With the natural delegation of domestic responsibilities, some people are bestowed the jobs that require such skills as brute force, persuasive ingenuity, and unyielding diplomacy (as in dealing with the telephone company), whereas others are simply saddled with the task of deciphering whether the yogurt has gone bad. There is one in every household, maybe not an authority, but someone who everyone defers to when the beans smell a little too floral or the milk has taken on a new level of lactic dimension. “Here–tell me if this is still good?” is most often the question posed to these select few, and with time, and a decent sniffer, most of these defacto experts rise to the occasion. And for years all consumers had to rely on at least 4 of their five senses to keep food poisoning at bay.
Over the past few decades an imperfect system has been put in place to nominally aid consumers in figuring out which foods are worth consuming and which foods have passed their prime–it is called the expiration date. You will find them on everything from cartons of milk to boxes of pancake mix and virtually everything that is packaged and sold in grocery store. Some people live their lives in accordance with the expiration date whereas others treat it as a sort of yardstick and routinely consume a food product well beyond the expiration date.

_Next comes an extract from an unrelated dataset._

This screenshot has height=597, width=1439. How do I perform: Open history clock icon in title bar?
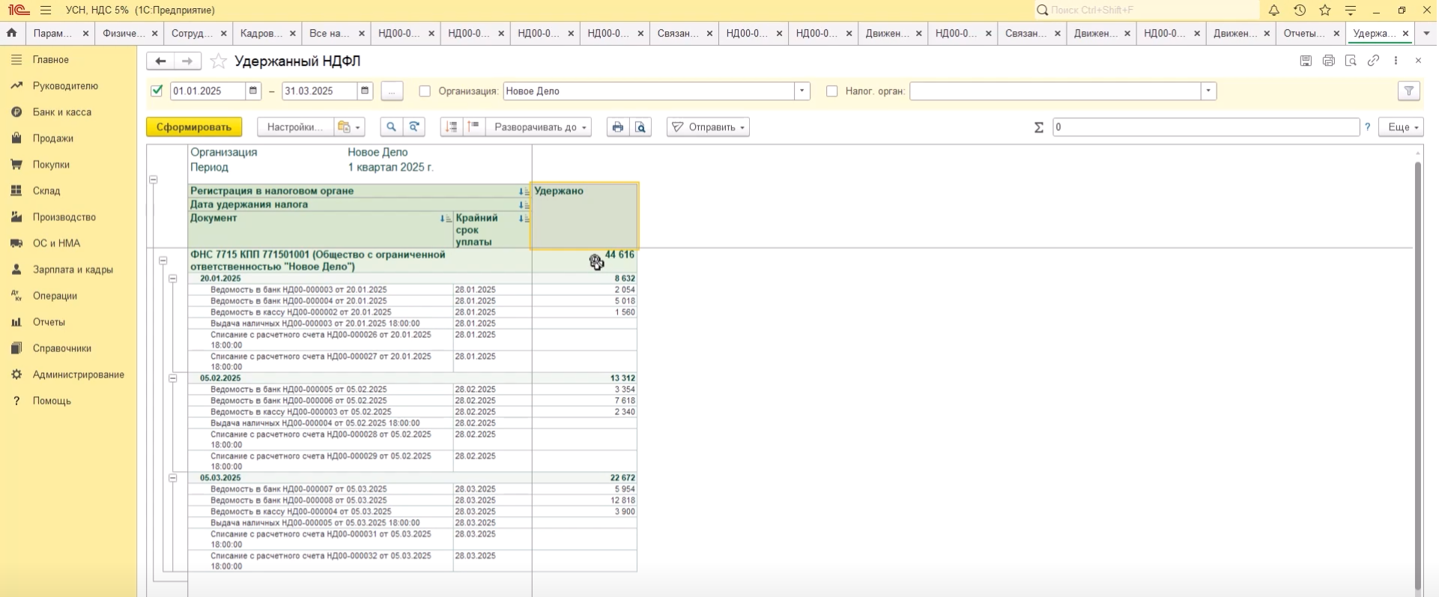pos(1300,10)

A recent article by Nadia Arumugam on Slate.com titled “Ignore Expiration Dates” casts a serious doubt over the efficacy and validity of expiration dates. As it stands, there are no federal regulations that govern expiration dates, except for in the case of infant food and baby formula. All other expiration dates are decided upon by the manufacturers whim, or at least the most conservative estimates regarding the shelf life of a product. According to Arumugam, the expiration date printed on a carton of milk or a chicken breast means very little.